## Listed entries
------------------------------------

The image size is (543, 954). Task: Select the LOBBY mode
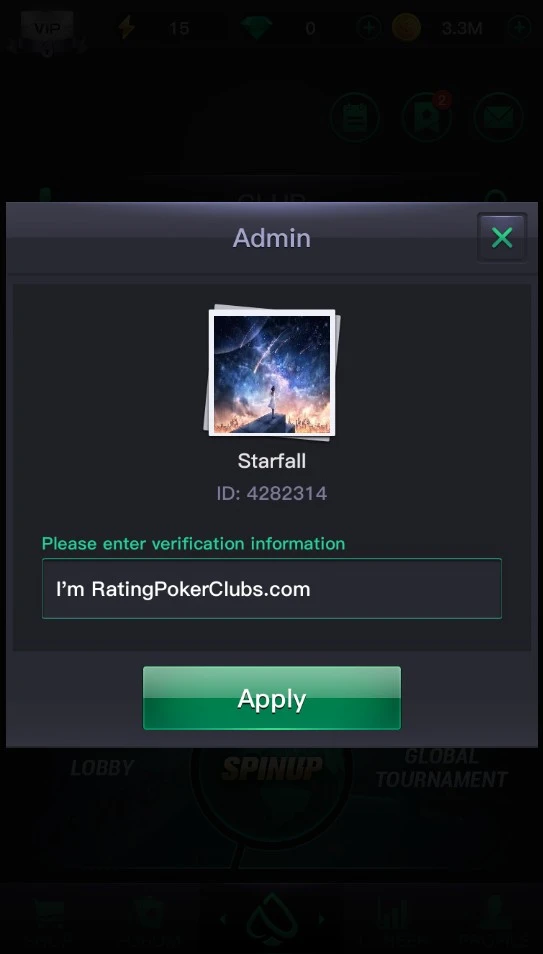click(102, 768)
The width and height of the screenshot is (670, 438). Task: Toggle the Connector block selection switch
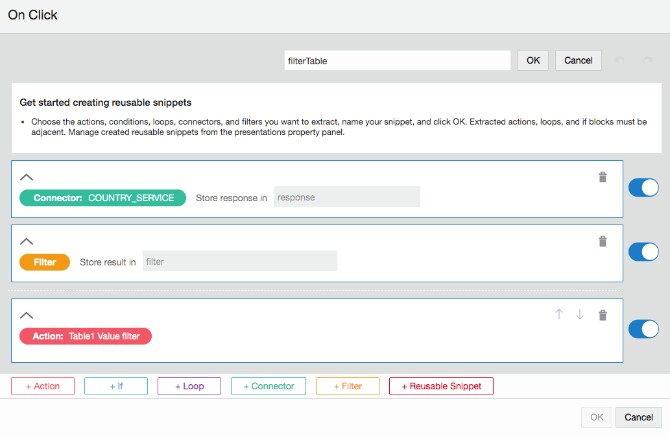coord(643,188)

------------------------------------

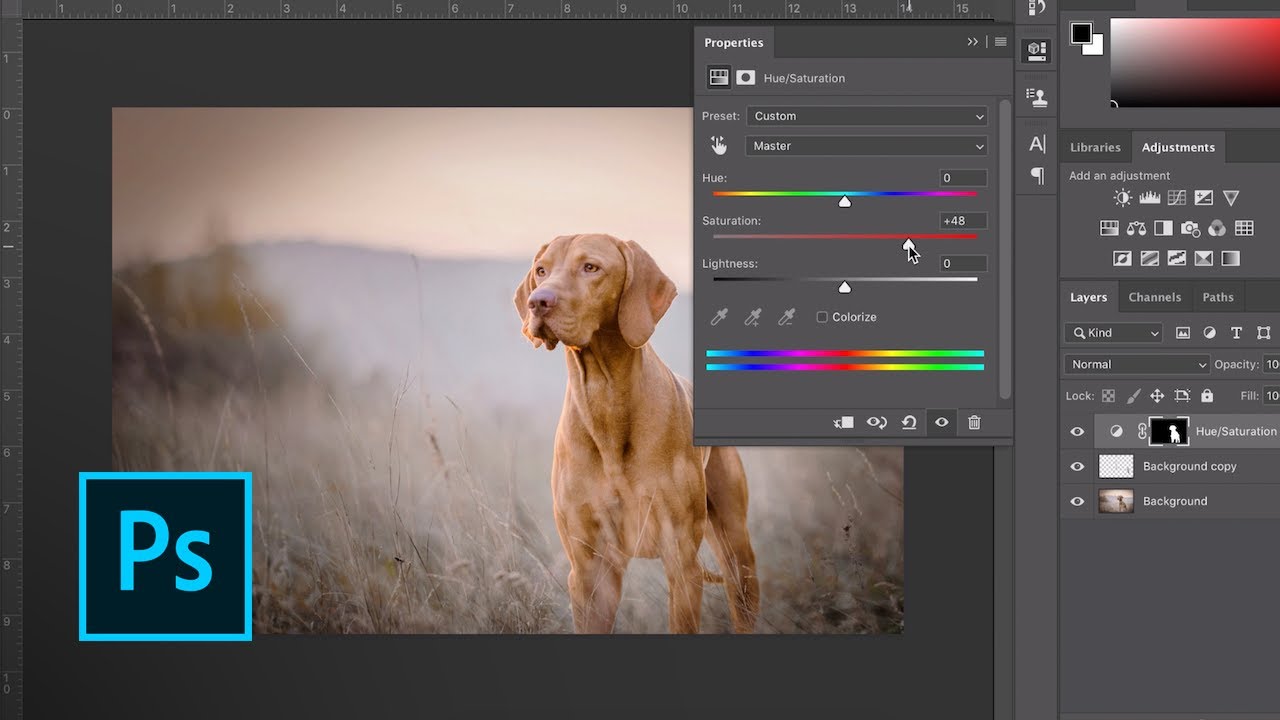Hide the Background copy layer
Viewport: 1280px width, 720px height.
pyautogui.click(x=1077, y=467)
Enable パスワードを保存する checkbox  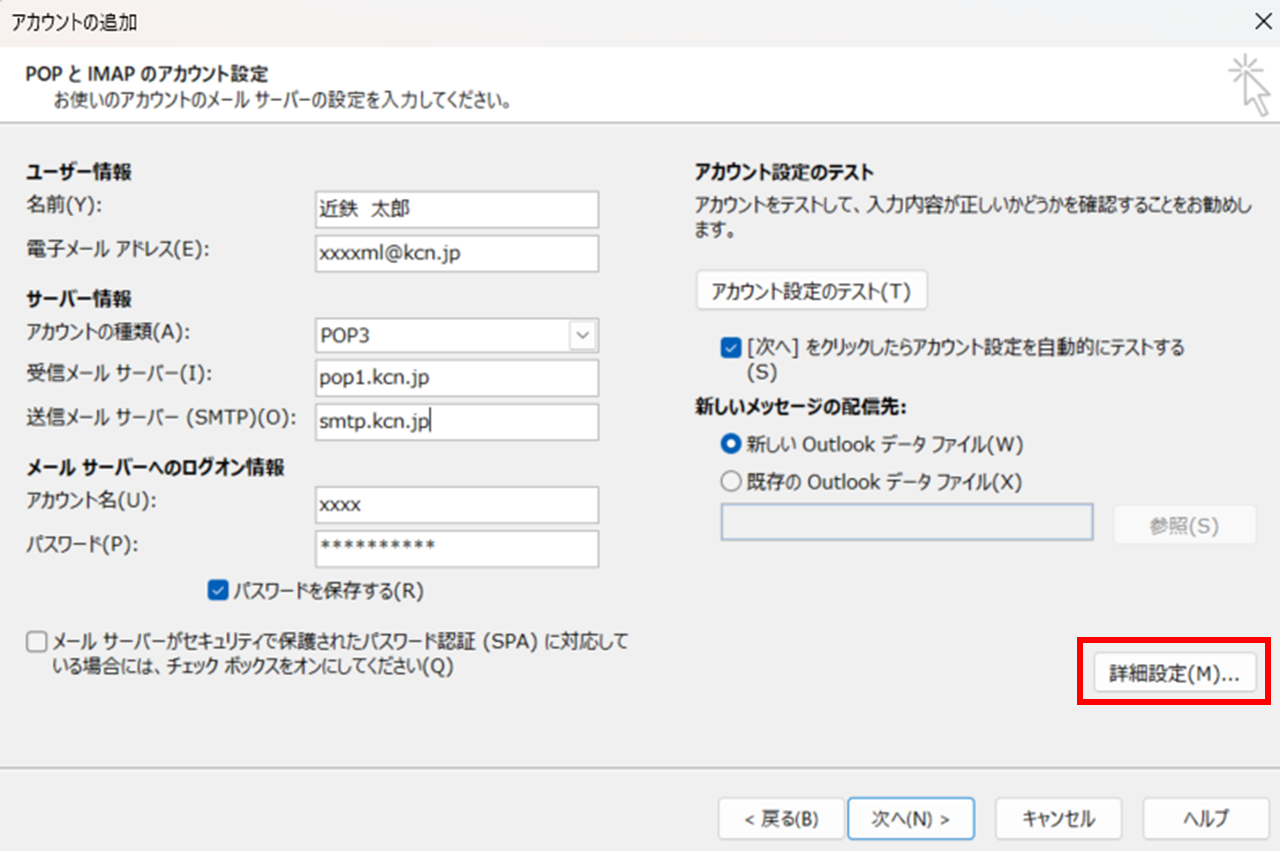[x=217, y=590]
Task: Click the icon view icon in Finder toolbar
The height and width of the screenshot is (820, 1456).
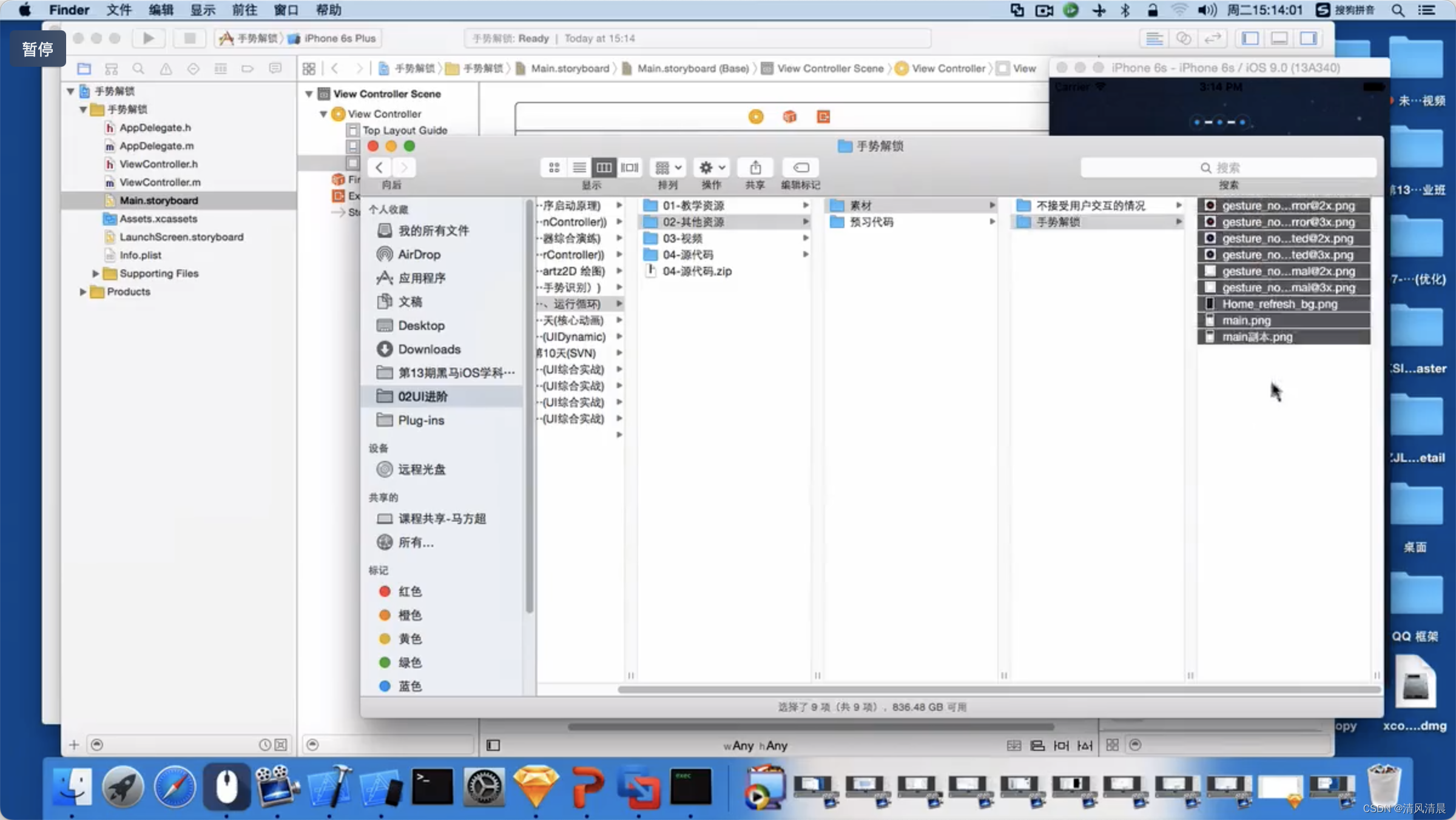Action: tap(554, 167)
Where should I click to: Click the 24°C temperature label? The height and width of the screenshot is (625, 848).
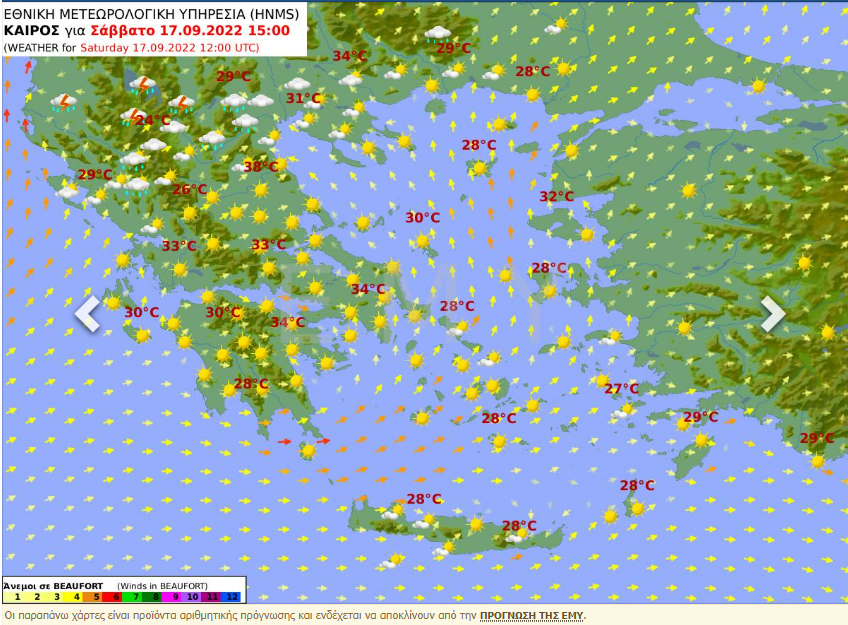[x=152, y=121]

------------------------------------

## Set problem
Copy the material word for word, starting at the line that contains "Task: Click the" and stopping after the line that contains "[x=152, y=121]". Leave out the pictures.

## Answer to the exercise
Task: Click the icon view icon in Finder toolbar
The height and width of the screenshot is (820, 1456).
Action: tap(554, 167)
Where should I click to: Click the 24°C temperature label? The height and width of the screenshot is (625, 848).
[x=152, y=121]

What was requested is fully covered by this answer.